___ Provided data

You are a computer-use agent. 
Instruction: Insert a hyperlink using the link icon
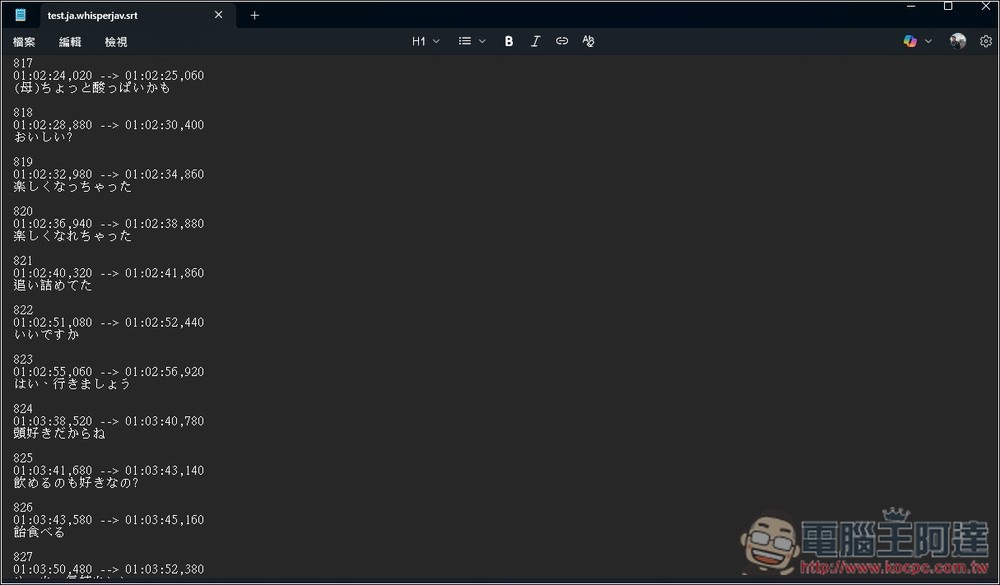pos(561,41)

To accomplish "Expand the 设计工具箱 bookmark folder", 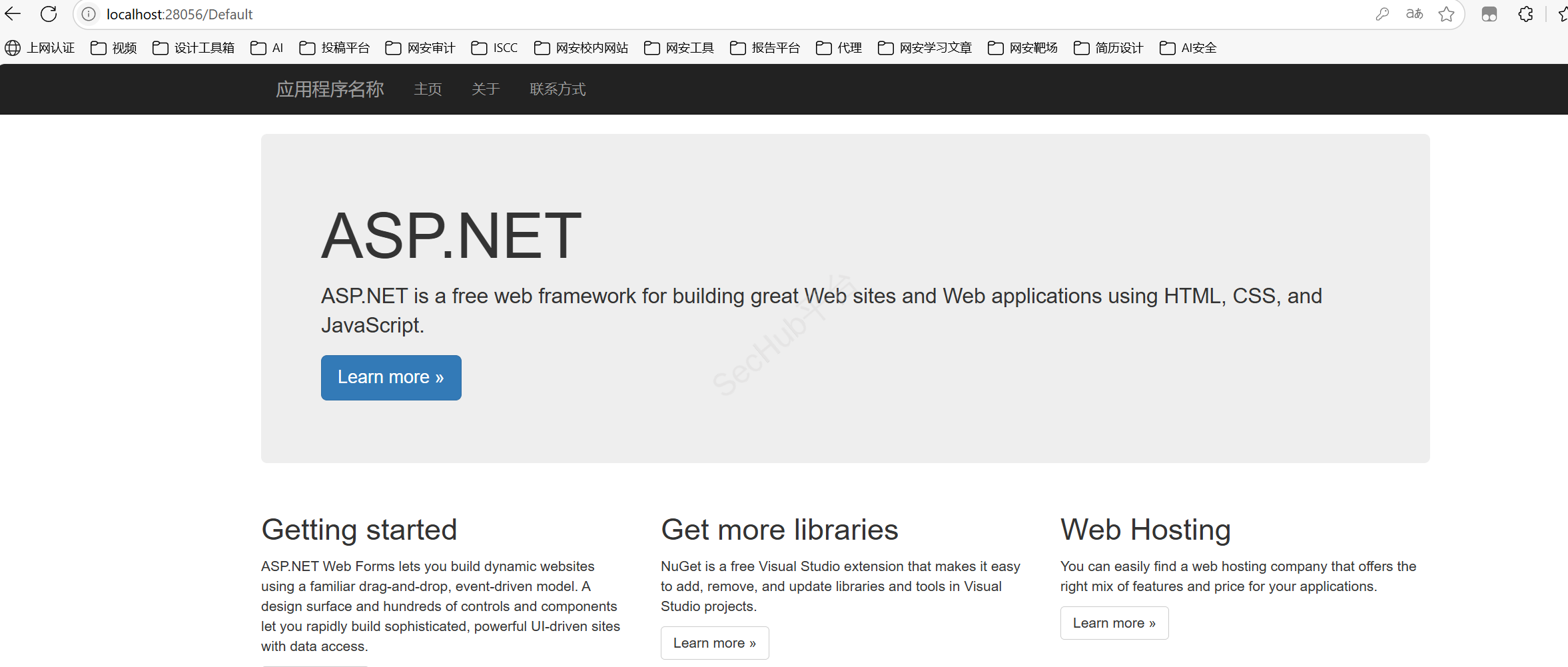I will [x=194, y=48].
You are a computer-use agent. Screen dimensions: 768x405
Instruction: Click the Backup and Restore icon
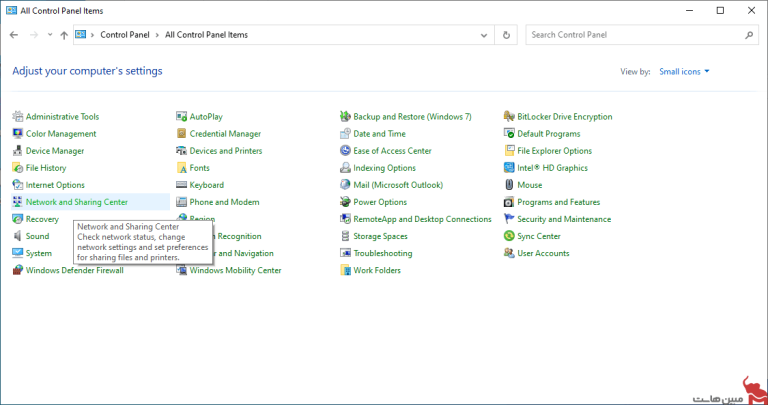(x=346, y=117)
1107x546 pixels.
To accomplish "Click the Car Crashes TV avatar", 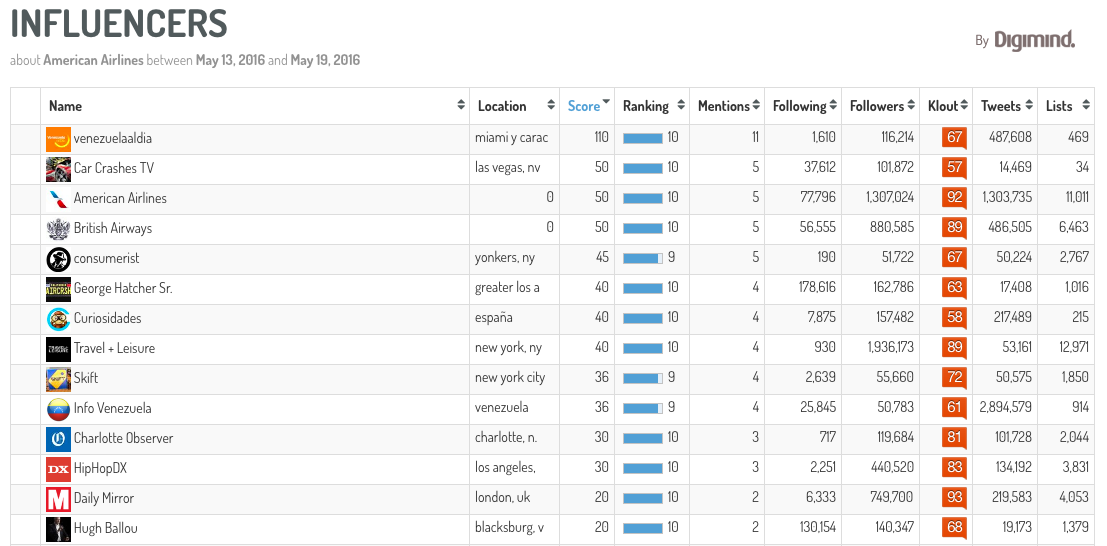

______

Exercise aim
In the data above, copy every line where the string "computer" appears.

Expected answer
You are a computer-use agent. 
You are a computer-use agent. Screen dimensions: 768x405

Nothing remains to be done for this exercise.